Enhanced multimodal treatment protocols can shorten length of stay for total knee arthroplasty patients, according to new research published in the Journal of Orthopaedic Experience & Innovation.
Led by Maryann Stevenson and Andrew Wickline, MD, the study evaluated 386 prospective and consecutive TKA patients. The patients followed a multimodal protocol that involved an education and optimization program, home-based physical therapy and administration of a continuous adductor canal block.
Four findings:
1. After 12 weeks, 86.3 percent of the patients required 10 or fewer opioid pills. Just under 20 percent didn't require any opioid pills in that time frame.

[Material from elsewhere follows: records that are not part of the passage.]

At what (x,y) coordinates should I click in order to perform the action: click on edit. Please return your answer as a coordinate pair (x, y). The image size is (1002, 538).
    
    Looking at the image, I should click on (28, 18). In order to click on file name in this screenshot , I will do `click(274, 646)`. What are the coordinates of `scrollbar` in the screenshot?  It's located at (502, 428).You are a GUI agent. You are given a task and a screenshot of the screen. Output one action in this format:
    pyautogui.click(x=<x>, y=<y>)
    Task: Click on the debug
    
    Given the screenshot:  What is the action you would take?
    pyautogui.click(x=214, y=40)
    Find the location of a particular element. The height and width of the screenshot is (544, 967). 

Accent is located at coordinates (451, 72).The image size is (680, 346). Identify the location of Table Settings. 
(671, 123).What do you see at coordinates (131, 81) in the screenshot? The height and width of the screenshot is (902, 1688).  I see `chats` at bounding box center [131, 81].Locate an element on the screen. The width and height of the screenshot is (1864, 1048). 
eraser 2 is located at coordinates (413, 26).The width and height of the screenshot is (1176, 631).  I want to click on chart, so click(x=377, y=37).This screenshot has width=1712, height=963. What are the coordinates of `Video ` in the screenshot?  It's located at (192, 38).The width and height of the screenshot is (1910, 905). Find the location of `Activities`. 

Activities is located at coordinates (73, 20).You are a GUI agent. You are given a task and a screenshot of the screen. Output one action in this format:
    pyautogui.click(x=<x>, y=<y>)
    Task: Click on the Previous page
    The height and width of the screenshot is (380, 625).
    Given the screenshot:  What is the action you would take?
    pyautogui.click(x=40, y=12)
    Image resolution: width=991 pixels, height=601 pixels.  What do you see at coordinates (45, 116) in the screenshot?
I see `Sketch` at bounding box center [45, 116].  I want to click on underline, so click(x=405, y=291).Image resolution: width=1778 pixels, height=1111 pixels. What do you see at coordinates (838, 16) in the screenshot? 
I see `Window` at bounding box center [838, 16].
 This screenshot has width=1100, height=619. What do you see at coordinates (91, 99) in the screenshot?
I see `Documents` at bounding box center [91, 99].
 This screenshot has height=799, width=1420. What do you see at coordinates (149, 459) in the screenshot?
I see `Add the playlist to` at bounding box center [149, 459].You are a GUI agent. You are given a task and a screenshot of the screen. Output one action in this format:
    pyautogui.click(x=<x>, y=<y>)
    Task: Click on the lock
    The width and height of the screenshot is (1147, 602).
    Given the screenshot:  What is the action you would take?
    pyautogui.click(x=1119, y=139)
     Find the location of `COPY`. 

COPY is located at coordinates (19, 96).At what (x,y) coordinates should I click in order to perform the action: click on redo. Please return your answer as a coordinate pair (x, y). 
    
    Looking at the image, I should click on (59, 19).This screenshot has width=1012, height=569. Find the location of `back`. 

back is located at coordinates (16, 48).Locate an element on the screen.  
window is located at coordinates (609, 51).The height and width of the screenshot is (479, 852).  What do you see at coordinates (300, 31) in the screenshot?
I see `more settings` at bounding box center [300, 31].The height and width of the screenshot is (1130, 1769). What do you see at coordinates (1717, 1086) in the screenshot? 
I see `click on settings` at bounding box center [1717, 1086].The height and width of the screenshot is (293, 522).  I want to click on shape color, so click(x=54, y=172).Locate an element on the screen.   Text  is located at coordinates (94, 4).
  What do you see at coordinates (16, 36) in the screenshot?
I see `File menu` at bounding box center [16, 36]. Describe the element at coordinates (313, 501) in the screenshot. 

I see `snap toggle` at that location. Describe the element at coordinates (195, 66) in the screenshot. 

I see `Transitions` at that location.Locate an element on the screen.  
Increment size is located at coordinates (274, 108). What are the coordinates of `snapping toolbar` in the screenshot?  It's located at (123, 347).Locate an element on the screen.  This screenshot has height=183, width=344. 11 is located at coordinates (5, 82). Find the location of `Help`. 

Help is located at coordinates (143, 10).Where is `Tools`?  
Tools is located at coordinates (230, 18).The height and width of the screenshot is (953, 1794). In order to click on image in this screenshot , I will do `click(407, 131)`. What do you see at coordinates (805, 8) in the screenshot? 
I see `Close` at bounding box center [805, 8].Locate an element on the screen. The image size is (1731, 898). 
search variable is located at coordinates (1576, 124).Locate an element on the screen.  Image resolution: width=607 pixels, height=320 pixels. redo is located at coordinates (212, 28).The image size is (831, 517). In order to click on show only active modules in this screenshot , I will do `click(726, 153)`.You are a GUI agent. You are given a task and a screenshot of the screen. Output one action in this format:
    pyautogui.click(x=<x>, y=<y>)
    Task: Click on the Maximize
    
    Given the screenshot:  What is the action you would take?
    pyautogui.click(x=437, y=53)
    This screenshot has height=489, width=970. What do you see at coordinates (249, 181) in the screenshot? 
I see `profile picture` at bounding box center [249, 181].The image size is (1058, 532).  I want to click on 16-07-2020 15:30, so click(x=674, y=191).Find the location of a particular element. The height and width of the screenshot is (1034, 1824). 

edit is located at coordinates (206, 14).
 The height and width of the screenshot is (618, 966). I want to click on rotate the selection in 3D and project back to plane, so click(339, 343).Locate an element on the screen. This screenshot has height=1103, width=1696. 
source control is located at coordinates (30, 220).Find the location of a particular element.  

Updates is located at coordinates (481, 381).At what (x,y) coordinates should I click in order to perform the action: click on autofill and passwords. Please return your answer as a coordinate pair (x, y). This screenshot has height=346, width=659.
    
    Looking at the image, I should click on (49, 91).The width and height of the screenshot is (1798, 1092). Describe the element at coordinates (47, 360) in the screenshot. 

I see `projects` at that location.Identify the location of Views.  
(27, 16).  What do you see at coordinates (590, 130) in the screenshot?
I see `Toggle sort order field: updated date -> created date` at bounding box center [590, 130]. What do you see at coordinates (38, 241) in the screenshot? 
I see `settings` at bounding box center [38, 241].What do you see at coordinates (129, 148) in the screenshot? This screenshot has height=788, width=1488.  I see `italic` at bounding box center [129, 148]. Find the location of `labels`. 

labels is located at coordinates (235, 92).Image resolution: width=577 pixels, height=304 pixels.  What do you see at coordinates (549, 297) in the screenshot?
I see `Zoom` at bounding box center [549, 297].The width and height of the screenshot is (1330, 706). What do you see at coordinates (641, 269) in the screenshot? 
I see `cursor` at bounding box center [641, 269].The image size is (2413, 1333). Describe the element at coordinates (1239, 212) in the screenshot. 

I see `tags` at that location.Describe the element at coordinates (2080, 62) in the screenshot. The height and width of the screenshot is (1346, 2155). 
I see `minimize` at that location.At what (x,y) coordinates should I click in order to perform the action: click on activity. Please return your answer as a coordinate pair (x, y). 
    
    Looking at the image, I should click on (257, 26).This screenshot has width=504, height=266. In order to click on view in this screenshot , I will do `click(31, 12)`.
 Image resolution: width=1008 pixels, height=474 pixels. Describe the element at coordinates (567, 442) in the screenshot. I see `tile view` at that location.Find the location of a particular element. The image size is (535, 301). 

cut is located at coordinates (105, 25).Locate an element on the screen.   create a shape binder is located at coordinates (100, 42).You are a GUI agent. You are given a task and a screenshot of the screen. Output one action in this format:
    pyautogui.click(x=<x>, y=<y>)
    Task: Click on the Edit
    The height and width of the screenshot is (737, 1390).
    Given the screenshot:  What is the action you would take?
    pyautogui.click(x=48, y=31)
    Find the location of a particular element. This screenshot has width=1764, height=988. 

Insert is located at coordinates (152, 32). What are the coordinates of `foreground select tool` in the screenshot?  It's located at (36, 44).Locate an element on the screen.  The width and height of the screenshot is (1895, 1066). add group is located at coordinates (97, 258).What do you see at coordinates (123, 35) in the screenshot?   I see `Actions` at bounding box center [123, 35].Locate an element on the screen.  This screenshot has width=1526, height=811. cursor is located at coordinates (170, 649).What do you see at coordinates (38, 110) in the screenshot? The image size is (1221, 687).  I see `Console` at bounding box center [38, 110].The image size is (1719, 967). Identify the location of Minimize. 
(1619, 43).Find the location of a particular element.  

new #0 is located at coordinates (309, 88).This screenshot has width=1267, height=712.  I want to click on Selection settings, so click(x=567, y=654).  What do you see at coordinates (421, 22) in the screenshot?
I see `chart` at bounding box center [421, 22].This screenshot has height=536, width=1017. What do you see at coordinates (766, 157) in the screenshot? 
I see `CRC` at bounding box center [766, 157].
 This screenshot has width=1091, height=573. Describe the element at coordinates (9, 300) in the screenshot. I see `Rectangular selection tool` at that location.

2. About half of the patients took tramadol instead of more powerful opioids, and about 85 percent of the patients didn't require formal physical therapy after 12 weeks.
3. Same-day discharge occurred for about 63 percent of patients. More than 90 percent were discharged by the first postoperative day.
4. The 90-day readmission rate for TKA patients enrolled in the four-month protocol was 1.2 percent.
"A novel multimodal protocol combining consistent and patient specific preoperative education, CACB, and self-directed and unsupervised postoperative rehabilitation dramatically reduces narcotic needs, formal physical therapy needs, and decreases length of stay following TKA," the study authors concluded.